On p. 56 we learn that CSE now has around 3200 full-time employees, which is up about 200 from the year before. The agency is now about 3 1/2 times as large as it was at the end of the Cold War! And it's still growing.

The promises made in Budget 2022 imply that CSE could be headed to around 4000 employees over the next several years, although some of that possible growth might go to contractors rather than staff. 

But you won't find any forward-looking budget or staffing data here. Nor will you find current budget data, other than the 2021-22 budget authorities number: $859 million. Note, however, that this number should really be $860 million, since it is almost certainly based on the $859,771,899 figure recorded in the 2021-22 Supplementary Estimates (C).
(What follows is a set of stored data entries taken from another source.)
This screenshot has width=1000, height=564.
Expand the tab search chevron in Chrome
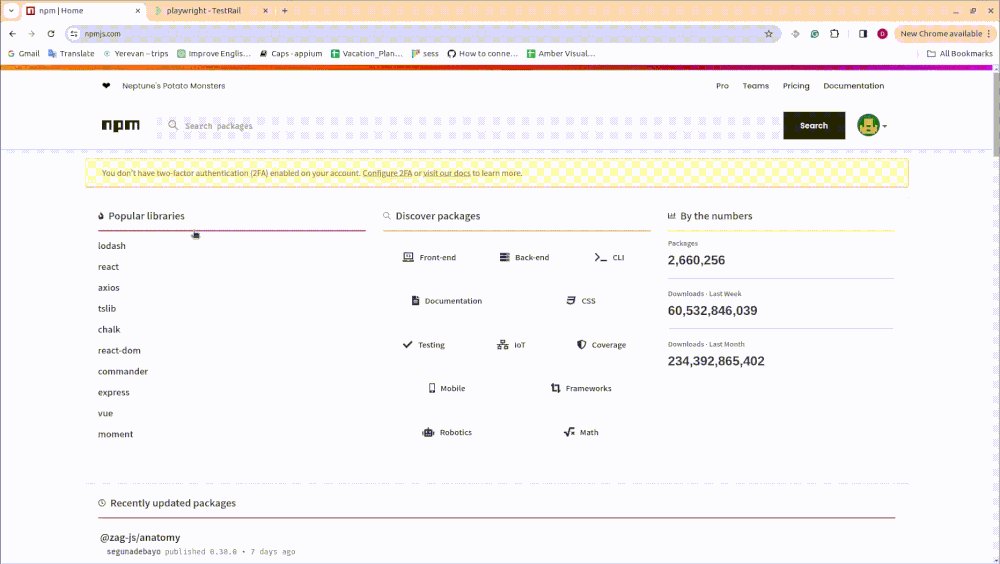10,10
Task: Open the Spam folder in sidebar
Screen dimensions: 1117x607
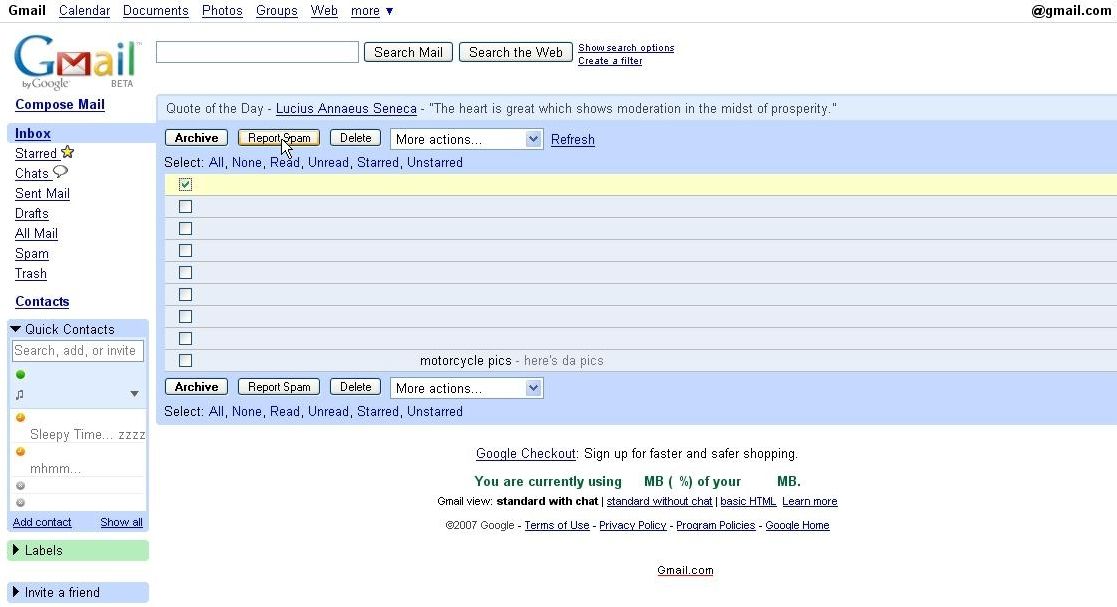Action: point(32,254)
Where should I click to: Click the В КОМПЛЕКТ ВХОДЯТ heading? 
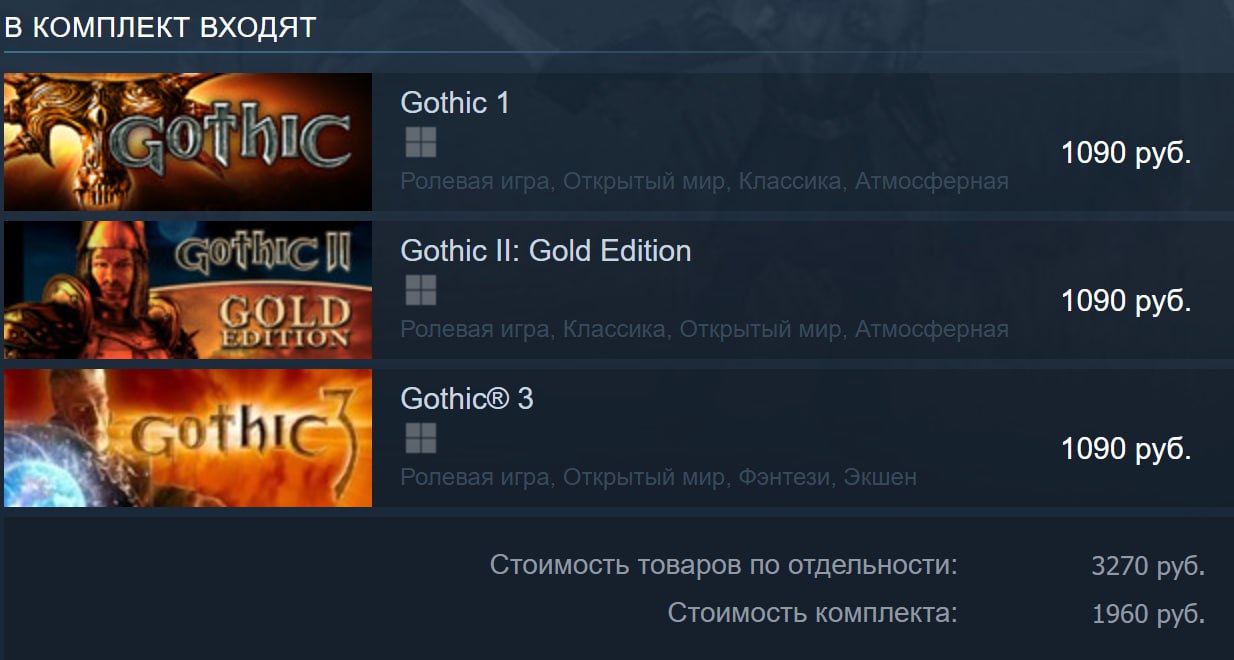point(161,28)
Based on past performance, the actual amount that CSE ends up spending during 2021-22 is likely to be somewhat lower than this, but we won't know that number for some time.

Back when CSE was still part of the Department of National Defence, we used to get a lot more budget data about CSE, with spending broken down into salaries and personnel, operations and maintenance, and capital spending, and also projected into future years:

 

But all of that detail ended when CSE became a stand-alone department in 2011, and the agency has never provided any kind of public explanation of why it can no longer release such information.
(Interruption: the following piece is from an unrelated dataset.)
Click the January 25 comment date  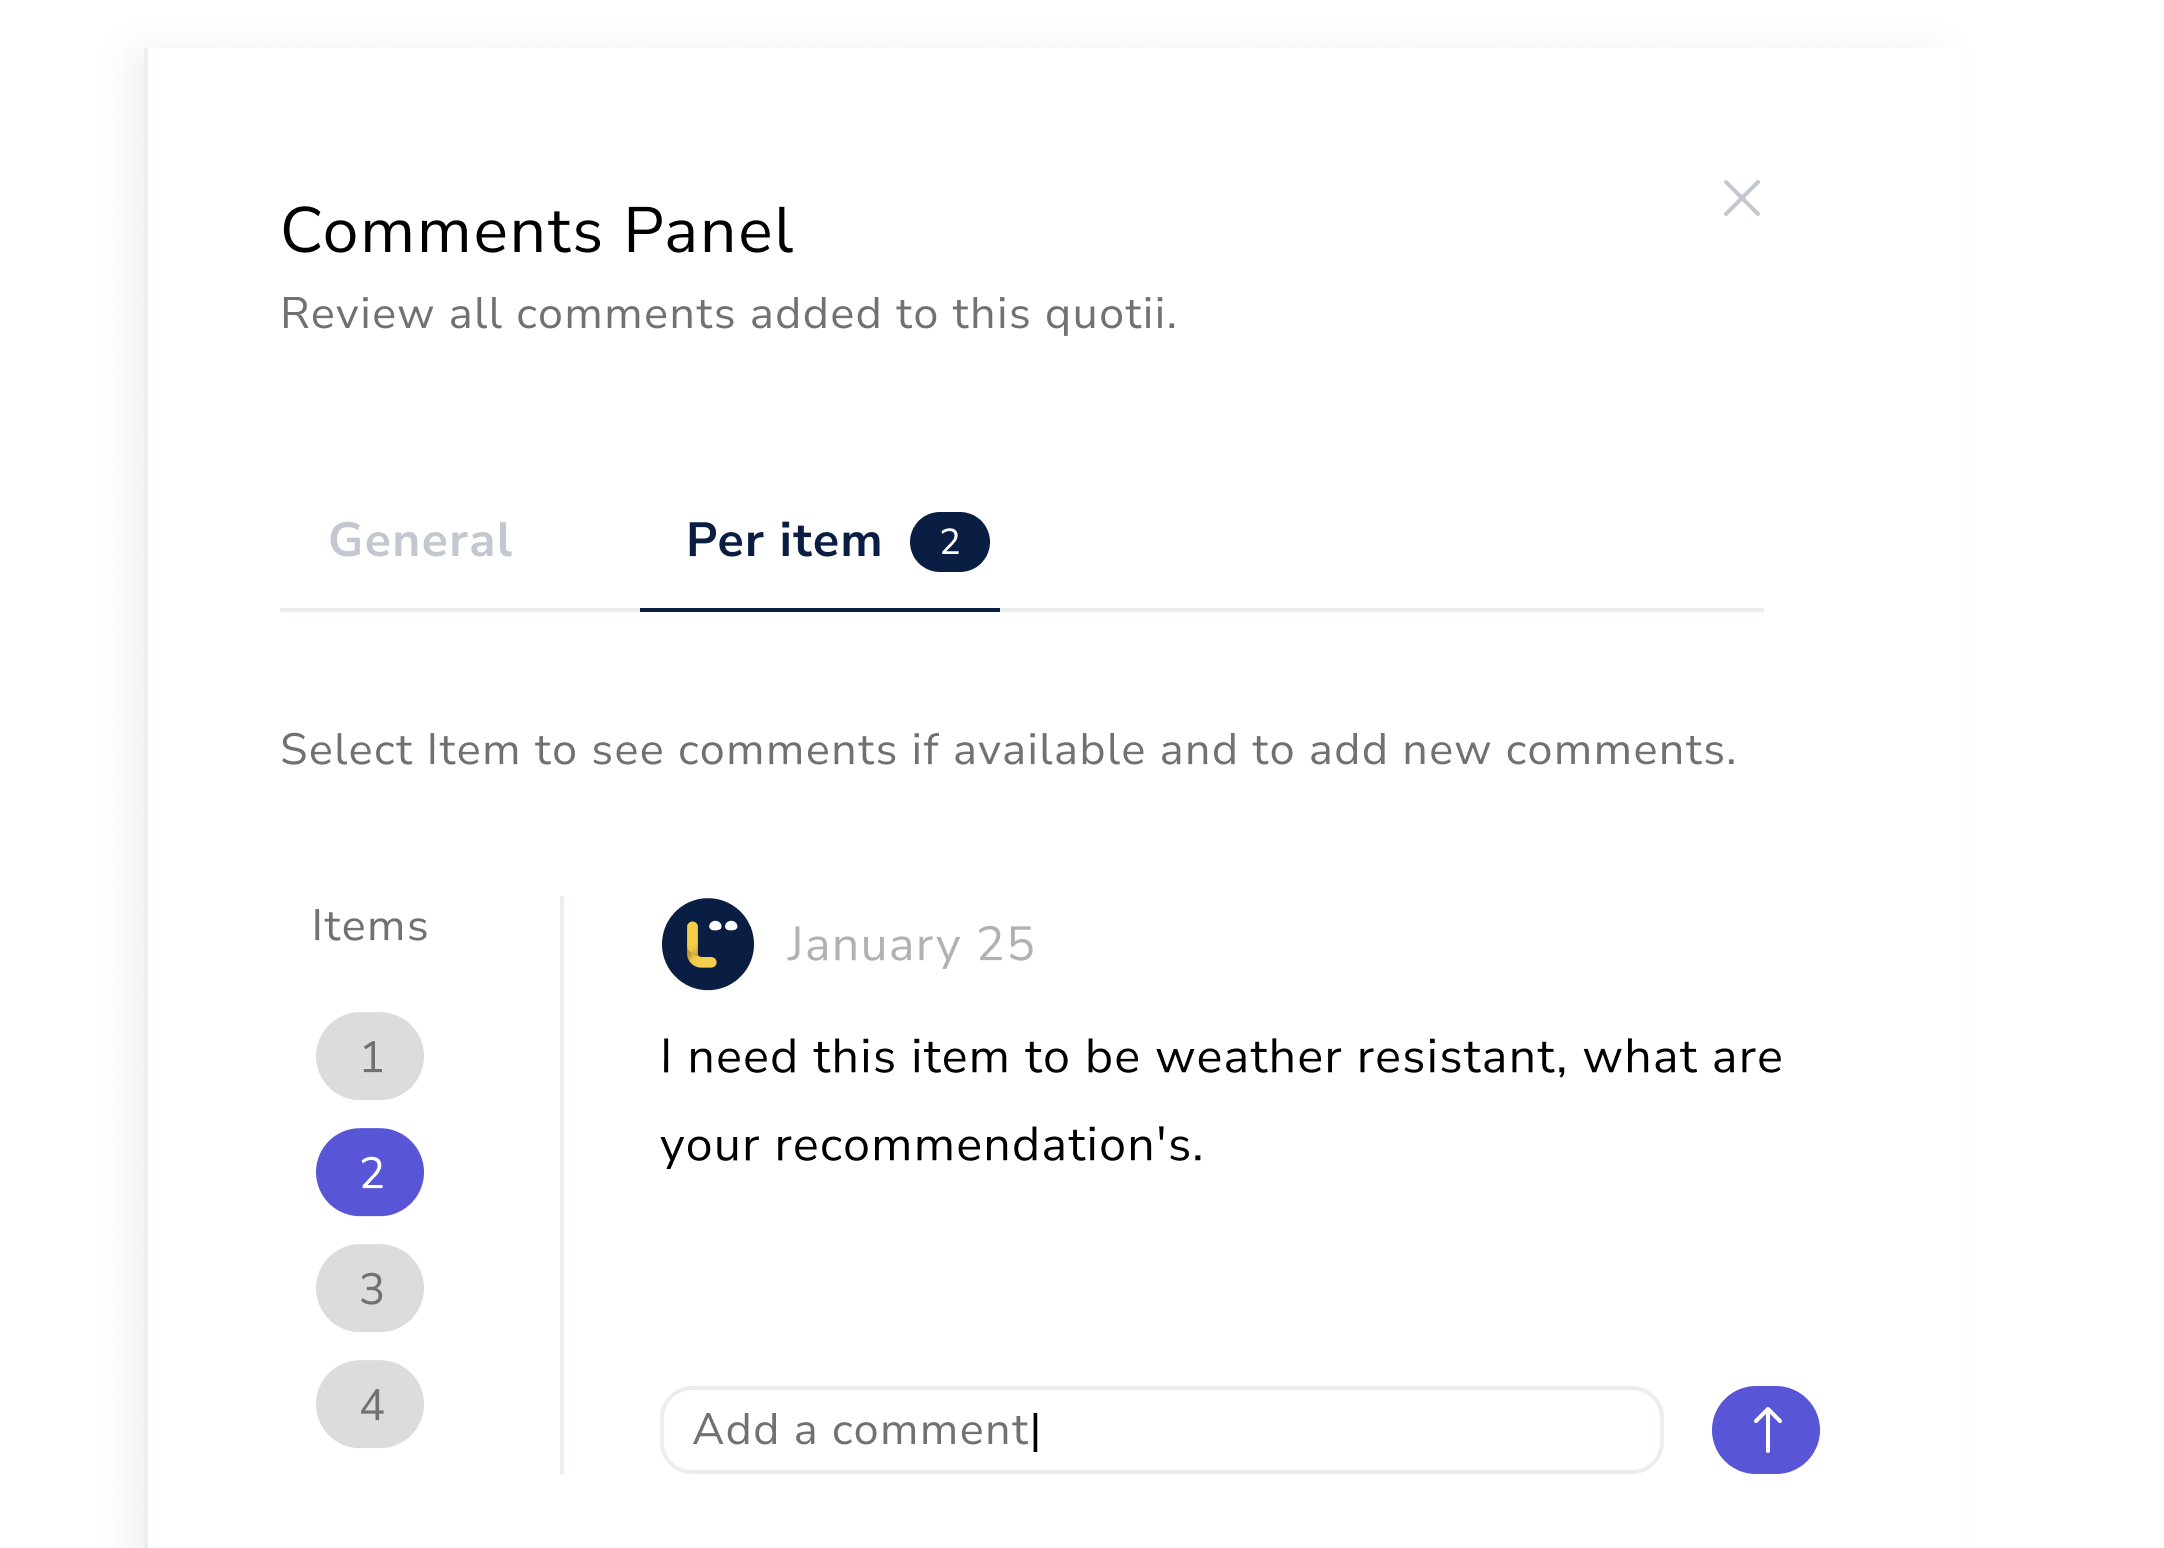pos(910,944)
By contrast, CSE's colleagues at the Australian Signals Directorate (ASD) manage to publish reams of spending data every year with no evident ill effects. Apparently CSE's data is uniquely sensitive in ways that must never be publicly explained.

 

Conclusion

The above griping notwithstanding, I do think this report is a significant improvement on its predecessors. Kudos to CSE for that.

And this year they finally made it available as a PDF as well as a web document! Yay!

 

For a much more comprehensive look at the contents of the report, check out Chris Parsons' post here

See also media coverage by Alex Boutilier and Cat Tunney.

 

Update 20 August 2022:  

The references to "Mandate C' in the original version of this post have been changed to "assistance mandate". As I was gently reminded, the Mandate C nickname dates to the pre-CSE Act period, i.e., before 2019. While fogies like me may still reach for it as a handy shorthand way to refer to CSE's mandate to assist federal law enforcement and security agencies (including, since 2019, the Canadian Forces and the Department of National Defence), when writing for others it's better to be comprehensible and accurate.